There are many ways to improve your strength and conditioning as a boxer. Some fighters prefer conventional exercises and drills that have been proven to be effective over the years, while others prefer unconventional exercises that give them an edge over their opponents.
There’s sound logic behind their thinking since exercises most boxers perform won’t give you an edge against other boxers besides those who don’t work as hard as you do. Unconventional exercises can give you an edge since only a few use them. The optimal approach for intelligent boxers would be a balanced blend of conventional and unconventional exercises to prepare them for fight day.
Unconventional Boxing Strength And Conditioning Exercises
Ready to read about some of the weird things boxers use to prepare themselves for their fights? Let’s jump right into our list:
1) Ballet Lessons
Few boxers move with the fluidity and grace of Vasyl Lomachenko, and he credits taking ballet lessons as a child as one of the reasons his footwork is years ahead of most boxers. His father, a boxing trainer, didn’t allow him to train in boxing for some time during his childhood, instead instructing him to learn ballet.
Lomachenko is one of the few boxers in history who can claim they won a world title in their professional boxing debut. Before that, he had already won a pair of gold medals at the Olympic games.
Ballet isn’t the only dance style that translates to boxing footwork. Other dance styles that translate into better boxing footwork include:
- Modern/hip hop
These dance styles require quick movements and control of your body to match the beat of the music, similar to how boxer move their feet inside the ring. Some would even argue that any type of dancing helps with footwork.
For example, there are no records that Muhammad Ali ever took formal dancing classes, but he was known to love dancing. Even fighters that compete in other combat sports like mixed martial arts can improve their footwork by learning how to dance. As a bonus, you learn a new skill that can help you socialize and interact with a more diverse range of people.
2) Stick Training
Fans of Manny Pacquiao have likely seen one of his videos where he’s getting hit with a stick. The legendary boxer and Filipino congressman used this unconventional training tactic for years. Given how successful the eight-division champion was during his career, there might be more than meets the eye regarding his weird approach to conditioning.

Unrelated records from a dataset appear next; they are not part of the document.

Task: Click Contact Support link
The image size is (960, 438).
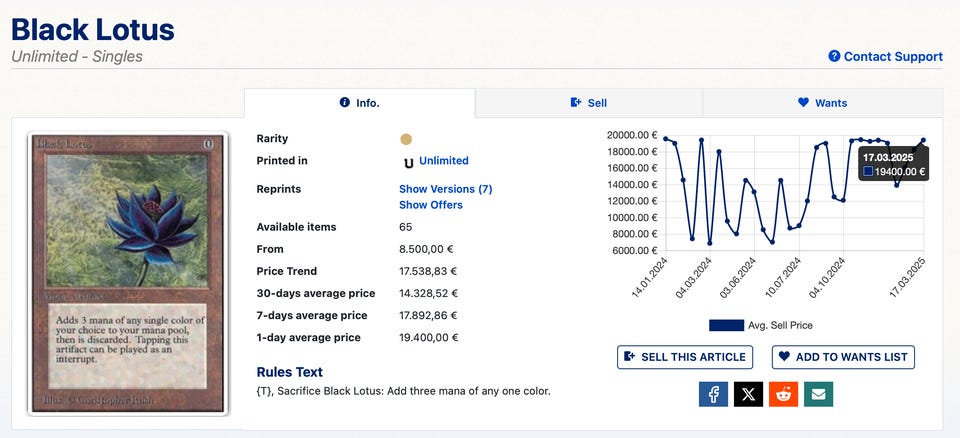Action: click(x=893, y=57)
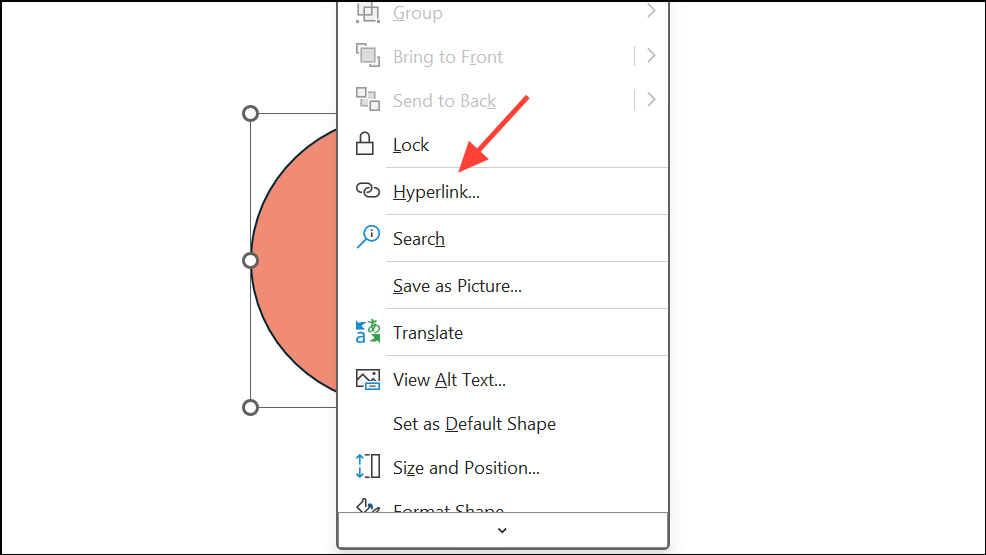
Task: Click the Hyperlink chain icon
Action: [x=368, y=190]
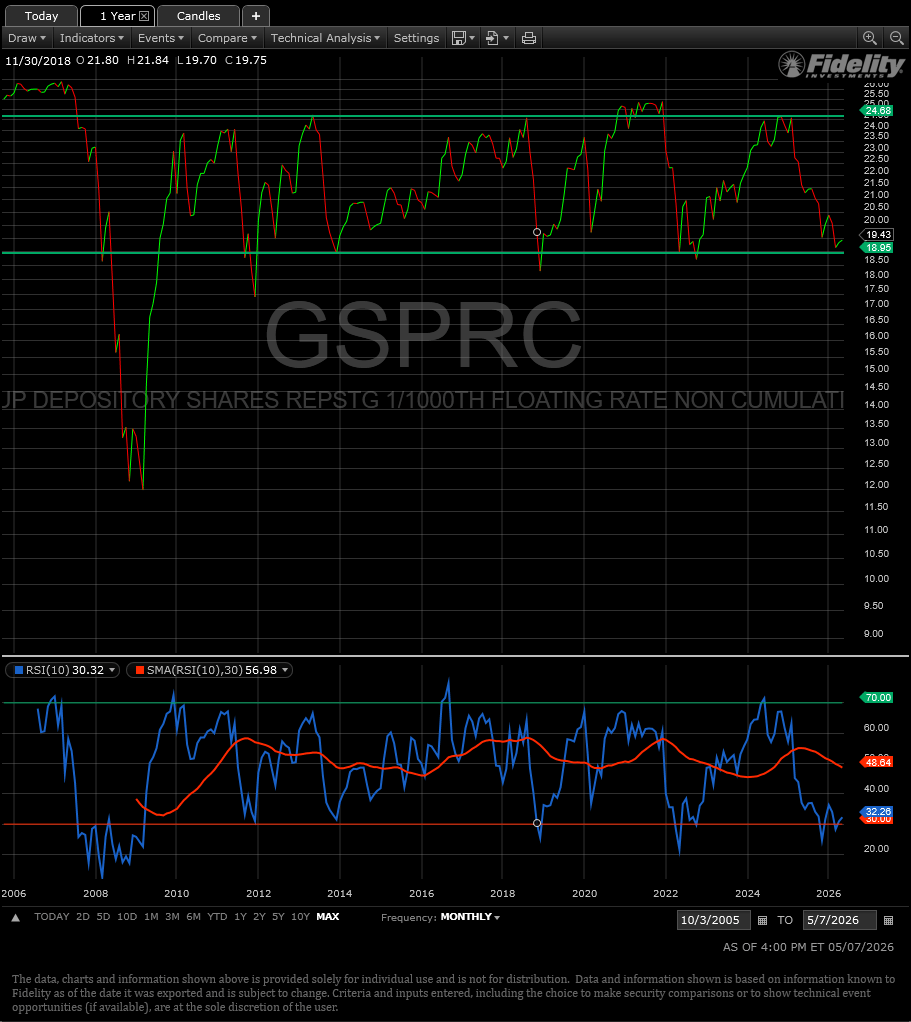Click the start date 10/3/2005 field

(x=713, y=920)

Pacquaio’s stick training involves having one of his trainers hit him all over his body with a thick, wooden stick, conditioning his body not to react to pain. Pacquiao also feels his stick training helps to condition his mind.
“I think I’m the only one who does that stick,” Pacquiao responded when asked about his stick training routine. “It’s gonna be my mental conditioning…, cause in the ring, some fighter when they get hit, they panic. But if you do the stick, when you get in the ring, and you will get hit, you will still be relaxed and focused on the fight.”

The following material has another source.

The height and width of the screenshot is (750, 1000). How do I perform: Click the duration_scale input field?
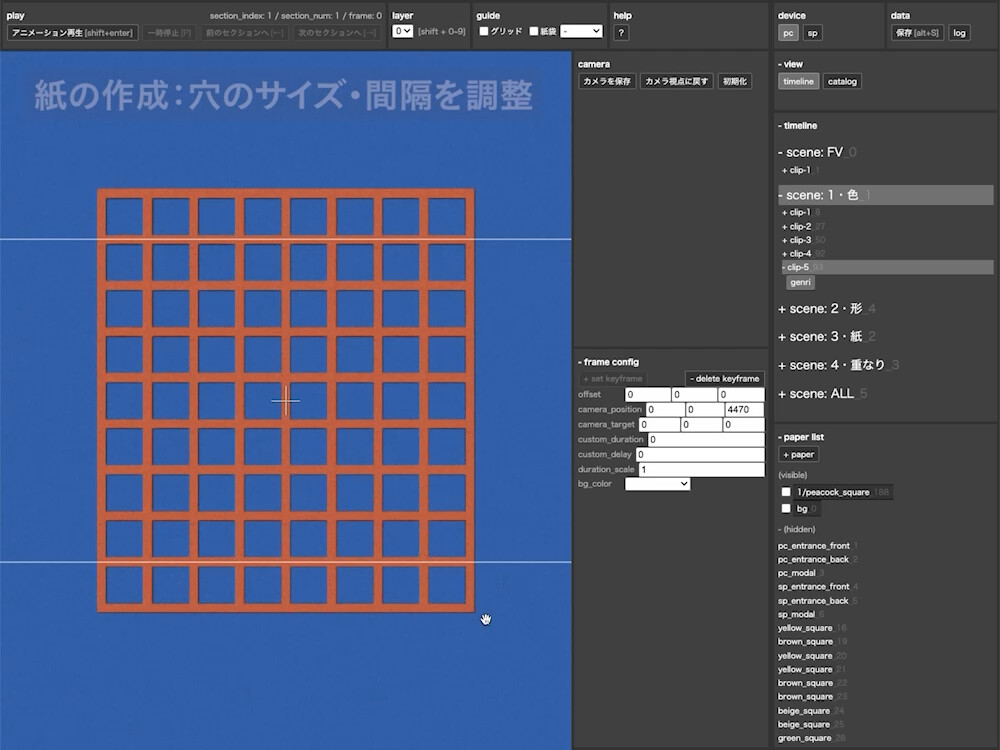click(701, 469)
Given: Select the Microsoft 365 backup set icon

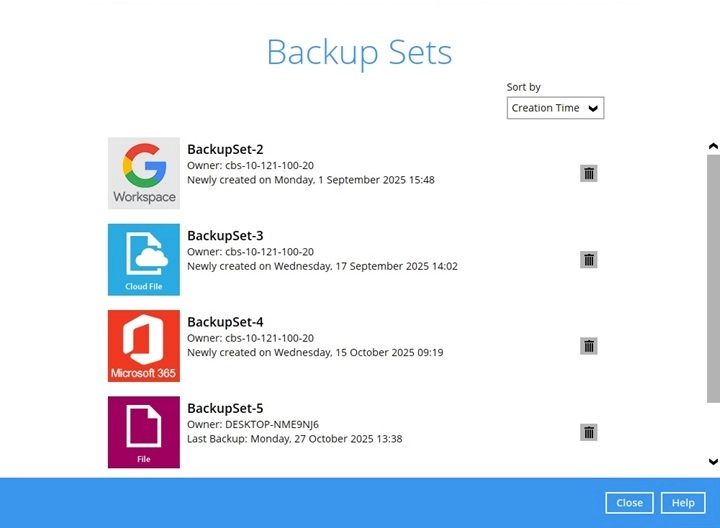Looking at the screenshot, I should (144, 346).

Pacquaio had arguably the most durable body and chin in boxing during his prime, so hitting yourself with sticks to condition your body probably has some benefits.
3) Underwater Breath Training
You might be surprised to find out that fighters like Lomachenko and Oleksandr Usyk use underwater breath training to improve their conditioning for boxing. Holding your breath underwater teaches you how to control your breathing while improving your body’s ability to use up all the oxygen in your lungs. The average person can barely hold their breath underwater for more than 20 seconds, but trained divers can typically hold theirs for three to five minutes. It’s not some special ability they’re born with, even though genetics is one of the factors that determine how long you can hold your breath.
Most people can learn how to hold their breath underwater for one to five minutes with a bit of training. You’d be shocked how much you can improve your ability to go without breathing after only a few days’ training.
Studies also show that holding your breath underwater can help to repair damaged brain tissue and relaxes the body. It also improves your cardiovascular health, so you’re less likely to breathe heavily during the latter rounds of a fight.
As weird as this training technique might seem, science certainly agrees with the thinking behind it. Ensure you have a spotter when performing underwater breath training since there’s a risk of passing out if you stay under longer than your body can handle.
4) Schulte Table
Besides fighters like Lomachenko using Schulte tables to keep their minds sharp, a growing number of boxers are starting to add similar mental drills to their routine. Attributes like your visual perception, peripheral vision, and reaction can be trained with such exercises.
A Schulte table contains 25 numbers spread around, and the goal is to find all the numbers as fast as possible. It’s a lot trickier than you think since the numbers come in different colors and blocks. Performing such drills regularly helps train your mind, improving your ability to process information quickly and react quickly.
You can use countless apps to train your brain these days, so download one if you don’t have a Schulte table.
5) Hand Walks
The legendary Archie Moore was a fan of hand walks and felt the exercise helped to improve his knockout power. The exercise targets your core, anterior deltoids, chest, abs, oblique, and lower back. You can substitute this exercise with wheelbarrows if you’re not up to the task of walking on your hands. You still get to target many of the same muscles, just to a lesser extent. A wheelbarrow is simply a partner grabbing both of your legs while in a push-up position. You then walk on your hands as far as you can before you need a rest. Aim for about three sets.